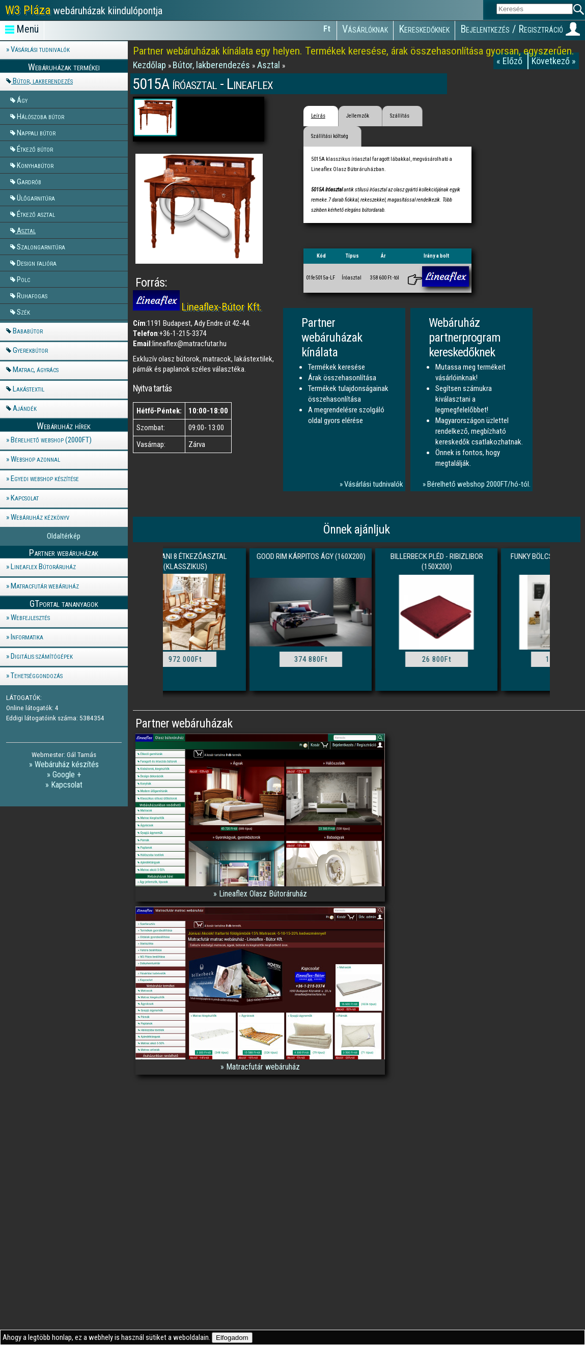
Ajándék (25, 408)
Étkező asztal (36, 214)
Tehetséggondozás (37, 675)
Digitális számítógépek (42, 656)
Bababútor (28, 330)
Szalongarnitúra (41, 246)
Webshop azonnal (35, 459)
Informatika (27, 636)
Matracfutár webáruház (45, 586)
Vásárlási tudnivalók (40, 49)
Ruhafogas (32, 295)
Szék (23, 311)
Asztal (26, 230)
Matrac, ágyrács (36, 369)
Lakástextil (28, 389)
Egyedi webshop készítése (45, 478)
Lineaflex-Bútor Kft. (221, 307)
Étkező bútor (35, 149)
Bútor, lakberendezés (43, 81)
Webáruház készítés (67, 764)
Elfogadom (232, 1337)
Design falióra (37, 263)
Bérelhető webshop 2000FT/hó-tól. (479, 484)
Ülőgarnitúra (36, 197)
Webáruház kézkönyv (40, 517)
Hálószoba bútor (40, 116)
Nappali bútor (36, 132)
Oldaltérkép (63, 536)
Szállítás (399, 116)
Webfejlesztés (30, 617)
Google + (66, 774)
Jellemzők (357, 116)
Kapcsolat (25, 497)
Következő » (554, 60)
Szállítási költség (329, 136)
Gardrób (29, 181)
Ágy (22, 100)
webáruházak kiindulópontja (83, 10)
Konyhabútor (35, 165)
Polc (23, 279)
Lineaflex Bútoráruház (43, 566)
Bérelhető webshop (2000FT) (51, 439)
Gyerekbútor (30, 350)
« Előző (510, 60)
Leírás (318, 116)
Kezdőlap (150, 65)
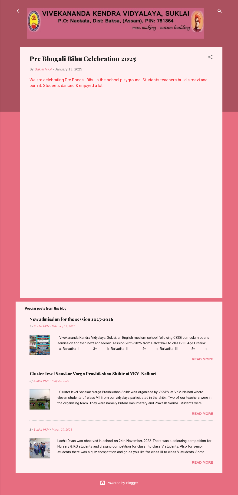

◆ ◆ ◆ ◆ ◆

WHAT YOU HAVE TO DO:
Count the lines in the records above that contain the string "Bérelhető", with case counting. Give only the number.

SOLUTION FOR THIS TASK:
2